Here, we propose a novel method for determining the tendency towards NETosis in patients with MPN. By means of the proposed method, we found that, while NETosis level in healthy donors does not exceed 9%, the levels of NETosis in the pediatric patients with MPN varies from 6% for the patients without determined mutation to 60% in the patient with CALR-associated MPN (Figure 3). Additionally, we demonstrate that neutrophil chemotactic activity in MPN is significantly increased, especially in the CALR-associated MPN.

The use of the combination of blood smear with immunofluorescent techniques has recently led to a number of successes in other fields: for example, a protocol for inherited platelet disorder screening developed by Greinaher et al. was able to provide a competitive alternative to flow cytometry, not requiring expensive equipment and allowing sending the samples over long distances in order to make the method available to a wide population [30]. The method for neutrophils proposed here is based on fluorescent microscopy, which allows simultaneous visualization of DNA threads and antibody-mediated detection of neutrophil enzymes. The observed increase in the NETosis level in response to treatment with LPS or PMA (Figure 2 and Figure S3) verifies the reliability of the proposed method. The observed NET morphology also corresponds well with the results of Buhr et al. [31] and Pilsczek et al. [32]. Compared to the microscopy-based methods proposed earlier, the level of NETosis in the samples without activation is lower than in the method proposed by Fedorov et al. for NETosis detection in hematoxilin-eosin-stained blood smears [25,33], probably due to exclusion of smudge cells or another choice of anticoagulation. In other microscopy-based studies [34,35], isolation of neutrophils was used, which is known to activate PMNs [36], leading to a potential increase in background NETosis level.

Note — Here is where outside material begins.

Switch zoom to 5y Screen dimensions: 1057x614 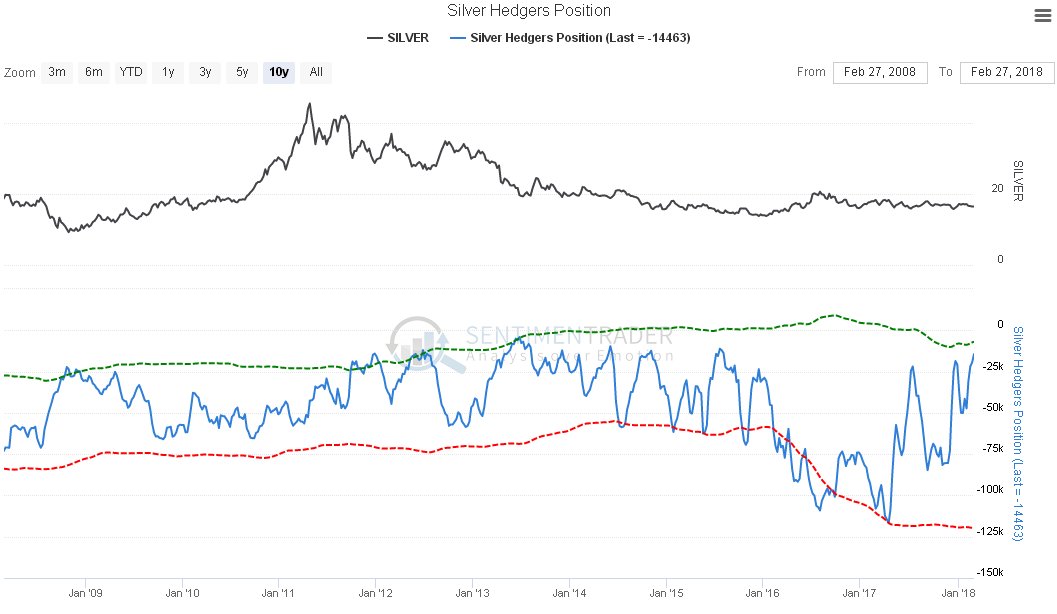click(242, 72)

Apart from the canonical suicidal NETosis, the proposed method allows observation of vital NETosis (Figure 2): neutrophils positive for MPO and elastase, with intact cell membranes, and DNA that was either missing or vesiculated. The vesiculated DNA was described earlier [16,37]. While vital NETosis was observed in response to LPS in some studies [38], we mostly observed only suicidal NETosis in these conditions, which agrees well with others [37].

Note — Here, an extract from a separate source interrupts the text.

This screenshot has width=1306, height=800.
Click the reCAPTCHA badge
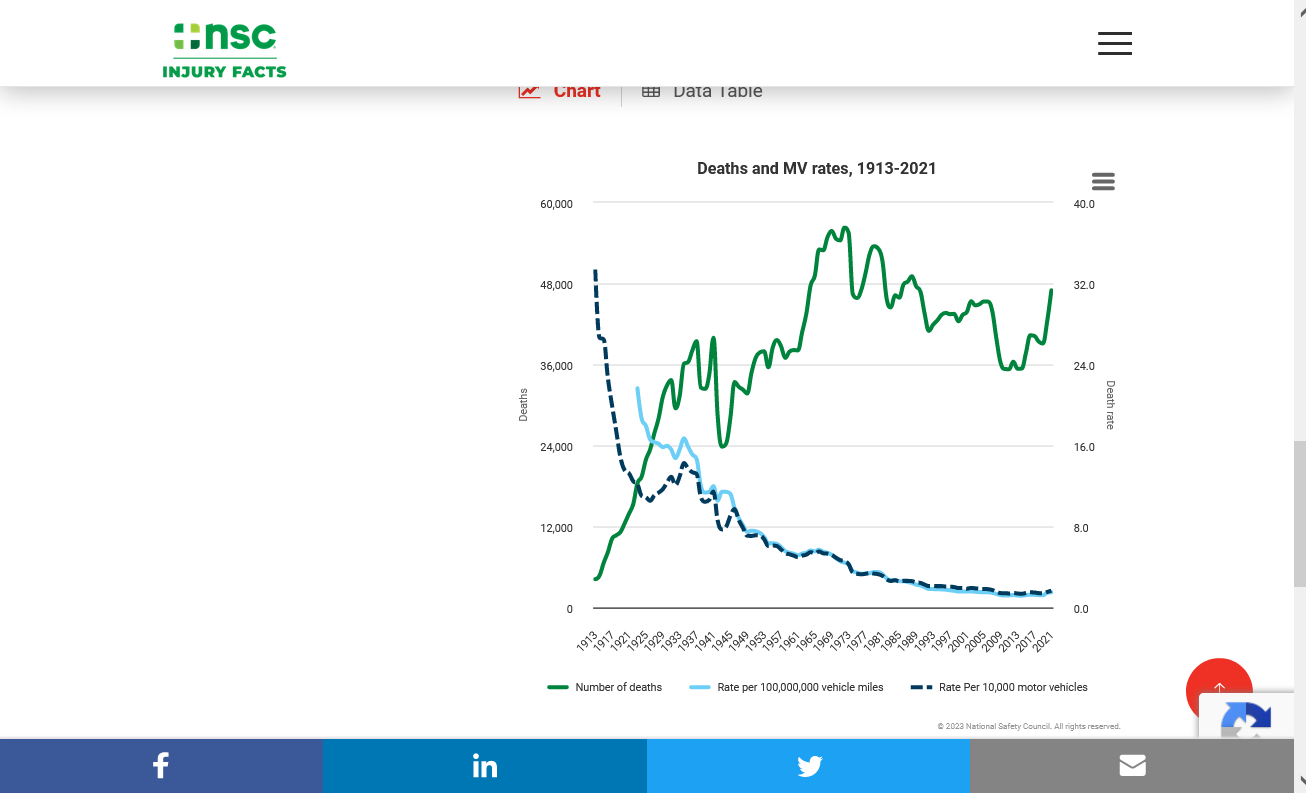(1246, 720)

NETosis is known to correlate with the higher risk of thrombosis [39], and a recent study by Wolach et al. [14] demonstrated that elevated level of NETosis is observed in JAK2-related MPN and that the level of NETosis correlates with thrombus formation in MPN. Additionally, the study of Schmidt et al. [15] also observed elevated ionomycin-induced NETosis in adult MPN. Also, the observed elevated NETosis levels and neutrophil movement velocities correspond well with previously published data for adult MPN patients [3]. Our results on elevated neutrophil velocities in ET are completely in line with the hypothesis that JAK V617F can trigger the Aim2 (absent in melanoma 2) inflammasome and lead to IL-1β generation [40,41]. While we did not detect significant differences between mutation groups or therapy groups, we found that TN patients had lower NETosis, while JAK2 group had the highest NETosis level, which is in line with the study of Schmidt et al. [15] for adults. Furthermore, we did not find significant associations between the neutrophil status and allele burden (Figure S7a) or association with acquired von Willebrand syndrome (Figure S7b), in line with the results of Schmidt et al. [15], which may signify a more complicated pattern of neutrophil participation in hemostasis.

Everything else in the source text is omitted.